In cutting-edge research that could inspire the creation of novel mathematical findings, researchers have utilized machine learning to discover the characteristics of atomic units of geometry.
For the first time, mathematicians from the University of Nottingham and Imperial College London have used machine learning to expand and expedite work discovering “atomic shapes” that constitute the fundamental building blocks of geometry in higher dimensions.
The scientific team began working on a periodic table of shapes several years ago. The atomic particles are known as Fano varieties. Each form is assigned a sequence of numbers known as quantum periods, which results in a “barcode” or “fingerprint” that describes the shape. Their current achievement employs a novel machine learning technology to rapidly sift through these barcodes, detecting shapes and their attributes such as each shape’s dimension.

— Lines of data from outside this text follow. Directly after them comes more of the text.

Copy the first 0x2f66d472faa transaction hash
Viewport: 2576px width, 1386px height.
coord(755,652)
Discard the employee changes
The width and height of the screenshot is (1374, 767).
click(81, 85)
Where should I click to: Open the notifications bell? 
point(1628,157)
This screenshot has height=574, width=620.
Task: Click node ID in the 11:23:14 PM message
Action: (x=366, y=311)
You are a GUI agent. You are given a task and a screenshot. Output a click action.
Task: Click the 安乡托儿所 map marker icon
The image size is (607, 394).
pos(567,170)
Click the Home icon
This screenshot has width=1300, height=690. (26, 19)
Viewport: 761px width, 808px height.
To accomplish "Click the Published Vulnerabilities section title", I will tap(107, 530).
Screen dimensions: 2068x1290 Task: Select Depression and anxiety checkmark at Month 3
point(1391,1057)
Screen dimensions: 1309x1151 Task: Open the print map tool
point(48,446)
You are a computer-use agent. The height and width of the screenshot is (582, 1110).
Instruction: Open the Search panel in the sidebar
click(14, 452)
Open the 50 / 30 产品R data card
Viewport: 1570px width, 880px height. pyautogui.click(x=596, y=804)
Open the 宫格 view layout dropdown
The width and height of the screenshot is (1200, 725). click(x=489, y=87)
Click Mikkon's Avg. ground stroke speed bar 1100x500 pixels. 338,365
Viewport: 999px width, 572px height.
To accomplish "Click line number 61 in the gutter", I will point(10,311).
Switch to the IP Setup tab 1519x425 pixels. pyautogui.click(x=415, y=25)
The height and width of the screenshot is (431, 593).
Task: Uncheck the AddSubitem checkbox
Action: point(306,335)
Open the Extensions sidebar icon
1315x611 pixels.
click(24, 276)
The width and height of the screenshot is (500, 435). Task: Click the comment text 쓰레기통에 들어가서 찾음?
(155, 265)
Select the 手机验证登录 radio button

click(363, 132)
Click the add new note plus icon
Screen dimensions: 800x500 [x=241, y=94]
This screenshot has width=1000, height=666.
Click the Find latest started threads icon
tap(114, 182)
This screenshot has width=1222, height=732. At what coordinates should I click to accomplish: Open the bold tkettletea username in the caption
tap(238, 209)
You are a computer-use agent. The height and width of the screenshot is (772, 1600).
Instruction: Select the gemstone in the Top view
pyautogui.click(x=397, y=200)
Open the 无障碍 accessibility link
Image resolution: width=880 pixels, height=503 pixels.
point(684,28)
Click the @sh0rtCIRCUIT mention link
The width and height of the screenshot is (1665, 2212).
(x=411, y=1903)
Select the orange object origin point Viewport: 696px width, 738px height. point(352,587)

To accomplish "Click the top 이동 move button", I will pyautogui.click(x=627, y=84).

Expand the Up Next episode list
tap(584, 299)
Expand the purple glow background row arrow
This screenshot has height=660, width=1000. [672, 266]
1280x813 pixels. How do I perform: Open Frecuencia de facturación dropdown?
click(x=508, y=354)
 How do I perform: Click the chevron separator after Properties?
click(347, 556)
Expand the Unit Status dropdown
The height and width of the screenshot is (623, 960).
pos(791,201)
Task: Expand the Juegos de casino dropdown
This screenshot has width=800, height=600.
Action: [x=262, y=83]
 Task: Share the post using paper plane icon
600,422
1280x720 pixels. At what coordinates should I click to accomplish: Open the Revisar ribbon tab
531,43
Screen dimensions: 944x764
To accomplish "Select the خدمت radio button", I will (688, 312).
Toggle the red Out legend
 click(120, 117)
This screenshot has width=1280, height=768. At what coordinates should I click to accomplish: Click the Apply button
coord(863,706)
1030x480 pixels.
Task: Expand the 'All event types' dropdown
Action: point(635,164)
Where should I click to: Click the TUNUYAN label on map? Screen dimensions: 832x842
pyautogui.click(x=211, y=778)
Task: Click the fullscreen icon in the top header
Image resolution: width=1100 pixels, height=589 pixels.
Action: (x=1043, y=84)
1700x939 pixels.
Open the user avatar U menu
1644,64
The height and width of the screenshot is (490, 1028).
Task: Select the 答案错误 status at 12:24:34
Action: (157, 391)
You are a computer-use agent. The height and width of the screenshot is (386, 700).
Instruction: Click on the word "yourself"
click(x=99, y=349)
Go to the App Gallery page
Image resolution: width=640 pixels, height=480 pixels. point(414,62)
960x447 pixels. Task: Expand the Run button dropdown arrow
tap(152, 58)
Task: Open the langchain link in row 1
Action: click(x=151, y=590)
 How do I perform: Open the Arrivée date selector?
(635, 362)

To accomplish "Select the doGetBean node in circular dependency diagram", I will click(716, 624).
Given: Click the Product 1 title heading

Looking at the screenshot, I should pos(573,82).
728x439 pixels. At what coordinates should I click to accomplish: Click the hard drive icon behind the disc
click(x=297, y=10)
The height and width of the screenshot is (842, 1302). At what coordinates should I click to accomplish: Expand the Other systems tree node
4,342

The key stage for mathematicians is determining the pattern in a given problem. According to Alexander Kasprzyk, this can be extremely difficult, and certain mathematical theories can take years to find.
According to Professor Tom Coates, they have demonstrated that machine learning is a great tool for finding patterns in complex fields like algebra and geometry. This is where artificial intelligence might really revolutionize mathematics.
They are particularly happy that machine learning can be applied in pure mathematics, says Sara Veneziale, co-author and a Ph.D. student in the team. New insights across the field will be accelerated by this.